Task details:
Reproduce the records below, substituting "Which spot should I click to" for every occurrence of "Where should I click to" and leaving everything else unchanged.

Source data:

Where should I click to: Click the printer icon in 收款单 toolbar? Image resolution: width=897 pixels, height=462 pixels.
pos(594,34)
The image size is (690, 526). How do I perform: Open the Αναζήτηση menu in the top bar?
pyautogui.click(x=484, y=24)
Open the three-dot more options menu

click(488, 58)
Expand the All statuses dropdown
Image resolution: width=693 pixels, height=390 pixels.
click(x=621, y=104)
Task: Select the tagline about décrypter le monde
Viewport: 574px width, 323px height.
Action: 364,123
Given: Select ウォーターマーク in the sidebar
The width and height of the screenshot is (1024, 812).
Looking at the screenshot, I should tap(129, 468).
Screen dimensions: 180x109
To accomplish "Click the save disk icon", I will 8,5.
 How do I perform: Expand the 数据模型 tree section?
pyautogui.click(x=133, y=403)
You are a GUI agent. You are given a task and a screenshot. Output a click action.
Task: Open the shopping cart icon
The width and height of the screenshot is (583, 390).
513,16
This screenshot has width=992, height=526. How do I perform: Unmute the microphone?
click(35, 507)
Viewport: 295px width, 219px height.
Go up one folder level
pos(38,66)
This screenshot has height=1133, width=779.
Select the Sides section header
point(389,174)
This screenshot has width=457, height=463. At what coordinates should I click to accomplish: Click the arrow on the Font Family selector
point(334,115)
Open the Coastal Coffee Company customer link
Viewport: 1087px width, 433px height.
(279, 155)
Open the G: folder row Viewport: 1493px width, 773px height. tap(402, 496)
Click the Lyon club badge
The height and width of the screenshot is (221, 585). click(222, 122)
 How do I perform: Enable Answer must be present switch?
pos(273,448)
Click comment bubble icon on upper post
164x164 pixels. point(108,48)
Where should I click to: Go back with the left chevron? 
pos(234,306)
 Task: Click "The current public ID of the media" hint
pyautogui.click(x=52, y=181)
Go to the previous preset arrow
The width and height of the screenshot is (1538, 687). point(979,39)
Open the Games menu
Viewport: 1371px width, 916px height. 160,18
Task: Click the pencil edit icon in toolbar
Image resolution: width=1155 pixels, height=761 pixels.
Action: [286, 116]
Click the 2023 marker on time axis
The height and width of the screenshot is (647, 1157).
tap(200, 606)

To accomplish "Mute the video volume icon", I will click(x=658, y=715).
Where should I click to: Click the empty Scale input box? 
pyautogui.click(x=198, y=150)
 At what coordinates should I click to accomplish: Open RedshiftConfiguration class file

Solution:
Which spot should I click to: Click the printer icon in 收款单 toolbar? Image resolution: width=897 pixels, height=462 pixels.
pos(594,34)
The image size is (690, 526). How do I perform: Open the Αναζήτηση menu in the top bar?
pyautogui.click(x=484, y=24)
Open the three-dot more options menu

click(488, 58)
Expand the All statuses dropdown
Image resolution: width=693 pixels, height=390 pixels.
click(x=621, y=104)
Task: Select the tagline about décrypter le monde
Viewport: 574px width, 323px height.
Action: 364,123
Given: Select ウォーターマーク in the sidebar
The width and height of the screenshot is (1024, 812).
Looking at the screenshot, I should tap(129, 468).
Screen dimensions: 180x109
To accomplish "Click the save disk icon", I will 8,5.
 How do I perform: Expand the 数据模型 tree section?
pyautogui.click(x=133, y=403)
You are a GUI agent. You are given a task and a screenshot. Output a click action.
Task: Open the shopping cart icon
The width and height of the screenshot is (583, 390).
513,16
This screenshot has width=992, height=526. How do I perform: Unmute the microphone?
click(35, 507)
Viewport: 295px width, 219px height.
Go up one folder level
pos(38,66)
This screenshot has height=1133, width=779.
Select the Sides section header
point(389,174)
This screenshot has width=457, height=463. At what coordinates should I click to accomplish: Click the arrow on the Font Family selector
point(334,115)
Open the Coastal Coffee Company customer link
Viewport: 1087px width, 433px height.
(279, 155)
Open the G: folder row Viewport: 1493px width, 773px height. tap(402, 496)
Click the Lyon club badge
The height and width of the screenshot is (221, 585). click(222, 122)
 How do I perform: Enable Answer must be present switch?
pos(273,448)
Click comment bubble icon on upper post
164x164 pixels. point(108,48)
Which spot should I click to: Go back with the left chevron? 
pos(234,306)
 Task: Click "The current public ID of the media" hint
pyautogui.click(x=52, y=181)
Go to the previous preset arrow
The width and height of the screenshot is (1538, 687). point(979,39)
Open the Games menu
Viewport: 1371px width, 916px height. 160,18
Task: Click the pencil edit icon in toolbar
Image resolution: width=1155 pixels, height=761 pixels.
Action: [286, 116]
Click the 2023 marker on time axis
The height and width of the screenshot is (647, 1157).
tap(200, 606)

To accomplish "Mute the video volume icon", I will click(x=658, y=715).
Which spot should I click to: Click the empty Scale input box? 
pyautogui.click(x=198, y=150)
 At what coordinates should I click to accomplish: Open RedshiftConfiguration class file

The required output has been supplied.